Thank you everyone for your kind words. Its been more than a month since Truck passed but it feels like yesterday. I still catch myself pulling his milk bone out of the cookie jar each night. I feel an incredible amount of guilt for not being able to save him. So many times I have read and heard that they let you know when "it's time" but I never got that message from Trucker. It all happened so fast. I don't know if he understood how sick he was. I feel like I let him down because I dont think he was ready. It seemed like he was expecting us to "fix him" not let him go. It breaks my heart that I couldn't do more. Hindsight is always 20/20 but if I would have amputated his leg immediately I might have saved him. Instead I hesitated and with the aggressiveness of his tumor it was almost immediately too late for second thoughts.

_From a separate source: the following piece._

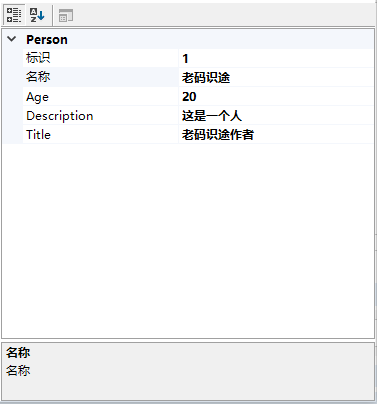Viewport: 377px width, 404px height.
Task: Click the bold 名称 help heading
Action: 18,352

Trucker, you big goof, I miss you. The house seems so quiet without you snoring on the couch or crashing into something. Don't worry I haven't let the other dogs play with your Tillman squeaky OXOXO
Baby is doing very well thanks for asking! Her name is Adeline (or Addie). Ill have to post a pic in the chit chat forum when I get a chance. She is six weeks now and growing like a weed already. Its been an exhausting few weeks but we are finally on somewhat of a schedule. When I had my son Trucker was my late night pal. In the beginning he'd get up with me for the night feedings (although he got lazy a few weeks in and I was on my own again). I'm sad he wasn't there to greet this one. I know they would have bonded.